National Partnership for Women & Families

In the News

Blogs comment on repro rights and access under the new administration, protecting Roe v. Wade and more

Read the week's best commentary from bloggers at Bustle, Ms. Magazine blog and more.


"Should I [consider] get[ing] an IUD before Donald Trump Takes office? Bustle's panel of reproductive rights experts answers your questions," Emily Shire, Bustle: Following the outcome of last week's elections, "many women have expressed concern over what will happen to their health care, especially when it comes to their reproductive rights," Shire writes. For instance, she cites "worries over whether women should get [intrauterine devices] before [President-elect Donald] Trump takes office," given his pledge to repeal the Affordable Care Act (PL 111-148). In addition, Shire notes there are "questions over how abortion access could be impacted if Trump sticks to his plan to appoint" Supreme Court justices who oppose abortion rights. In response to these concerns, a Bustle panel of reproductive experts "discussed how women can prepare for any concerns they may have for a future under President Trump and" a conservative Congress, but they "also stressed that they have been having to fight for women's reproductive rights well before the election outcomes." The panelists closed by outlining how abortion-rights supporters "can help protect women's reproductive rights, from donating to volunteering to speaking up in [the] community." As one panelist -- Raegan McDonald-Mosley, a physician and chief medical officer at Planned Parenthood -- said, "Fight back against the hateful rhetoric that is being spewed around our country, and let people know that this is not the America that we stand for" (Shire, Bustle, 11/17).

What others are saying about contraception:

~ "IUD sales set to soar after Trump win," Kevin Drum, Mother Jones.

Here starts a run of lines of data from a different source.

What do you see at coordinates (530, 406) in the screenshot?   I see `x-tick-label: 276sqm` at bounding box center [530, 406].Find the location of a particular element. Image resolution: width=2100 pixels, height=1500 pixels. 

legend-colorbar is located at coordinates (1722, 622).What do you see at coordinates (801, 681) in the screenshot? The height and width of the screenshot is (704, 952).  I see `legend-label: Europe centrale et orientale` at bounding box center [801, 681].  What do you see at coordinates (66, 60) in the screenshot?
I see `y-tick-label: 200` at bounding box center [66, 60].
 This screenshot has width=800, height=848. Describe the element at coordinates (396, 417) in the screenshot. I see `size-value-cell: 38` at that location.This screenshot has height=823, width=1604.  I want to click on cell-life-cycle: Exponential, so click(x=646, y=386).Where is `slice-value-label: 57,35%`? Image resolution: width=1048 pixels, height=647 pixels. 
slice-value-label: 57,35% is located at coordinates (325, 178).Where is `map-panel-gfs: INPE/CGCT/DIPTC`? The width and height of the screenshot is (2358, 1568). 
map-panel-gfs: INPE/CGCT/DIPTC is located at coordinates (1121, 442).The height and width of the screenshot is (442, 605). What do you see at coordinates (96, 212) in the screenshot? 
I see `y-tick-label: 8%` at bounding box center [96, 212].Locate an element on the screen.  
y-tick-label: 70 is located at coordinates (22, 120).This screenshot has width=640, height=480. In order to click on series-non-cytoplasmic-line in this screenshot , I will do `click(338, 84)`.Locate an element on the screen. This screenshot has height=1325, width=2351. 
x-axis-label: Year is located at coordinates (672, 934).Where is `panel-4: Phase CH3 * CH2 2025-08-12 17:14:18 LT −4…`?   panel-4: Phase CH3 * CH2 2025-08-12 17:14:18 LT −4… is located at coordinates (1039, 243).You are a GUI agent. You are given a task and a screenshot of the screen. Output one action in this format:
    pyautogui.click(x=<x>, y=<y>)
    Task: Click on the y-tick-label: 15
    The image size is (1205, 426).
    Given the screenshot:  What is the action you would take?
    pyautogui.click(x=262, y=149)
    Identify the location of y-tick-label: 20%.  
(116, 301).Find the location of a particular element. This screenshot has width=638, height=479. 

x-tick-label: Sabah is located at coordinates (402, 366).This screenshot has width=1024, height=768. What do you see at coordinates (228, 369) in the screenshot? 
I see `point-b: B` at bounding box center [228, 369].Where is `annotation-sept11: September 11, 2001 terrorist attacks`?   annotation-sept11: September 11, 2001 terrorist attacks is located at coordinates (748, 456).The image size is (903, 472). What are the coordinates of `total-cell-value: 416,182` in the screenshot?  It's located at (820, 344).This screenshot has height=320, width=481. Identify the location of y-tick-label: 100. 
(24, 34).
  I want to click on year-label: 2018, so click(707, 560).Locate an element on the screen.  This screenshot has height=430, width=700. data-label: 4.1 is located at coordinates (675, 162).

"A Trump/Pence administration is a threat to women, science and human rights," Serra Sippel, Ms. Magazine blog: President-elect "Donald Trump's attempt to moderate his public rhetoric cannot mask Vice-President Elect Mike Pence's extensive record of eroding the health and rights of women, members of the LGBT community and immigrants," Sippel writes. She notes that Pence, who "will play a pivotal role in shaping not only the cabinet but also will be deeply involved in setting White House policy," has long "been a vocal and active proponent of anti-women and anti-rights legislation and regulations." For example, according to Sippel, he has supported abortion restrictions, such as a bill redefining rape and a measure permitting "hospitals to deny women abortion access even in life-threatening situations." In addition, Pence has expressed support for reinstating the Global Gag Rule, supported abstinence-only sex education, indicated he would like to overturn Roe v. Wade, "pioneered the defunding of Planned Parenthood with the Pence Amendment in Congress" and was in place as governor of Indiana while the state prosecuted Purvi Patel for "feticide." Sippel concludes, "Make no mistake: [The new] administration is a threat to the health and rights of women and girls in the U.S. and globally" (Sippel, Ms. Magazine blog, 11/17).


"On overturning Roe: 'We're not going to let it happen,'" Women's Law Project blog: Citing President-elect Donald Trump's comments in favor of overturning Roe v. Wade, the Women's Law Project (WLP) blog reiterates WLP's pledge "to battle any efforts to overturn" the landmark ruling. According to the blog, overturning Roe and allowing states to determine the legality of abortion could force women to travel across state lines to access abortion care, a scenario that "ignores the reality that many women would not be able to afford the time off or travel expense to do so." Citing research showing that "criminalizing abortion does not affect abortion rates," the blog states that such a scenario would only "determin[e] who has access to ... safe and regulated" abortion care. "We don't need to speculate what would happen if [this scenario] becomes a reality, we already know from before Roe, and current public health analysis of other countries where abortion is criminalized and therefore not regulated," the blog continues, noting, "Around the world, 68,000 women die of unsafe abortion annually, making it a leading cause of maternal mortality (13%)." According to the blog, "Roe v. Wade didn't make abortion legal; it enshrined abortion in the Constitutional right to privacy, thereby prohibiting states from criminalizing it outright." Noting that "[a]t least 11 states have unenforced, pre-Roe bans that threaten to cast the legality of abortion into doubt in those states should Roe be overruled," the blog concludes, "If ... the issue of abortion was returned to the states, access to safe and affordable abortion would be determined by geography -- and income" (Women's Law Project blog, 11/15).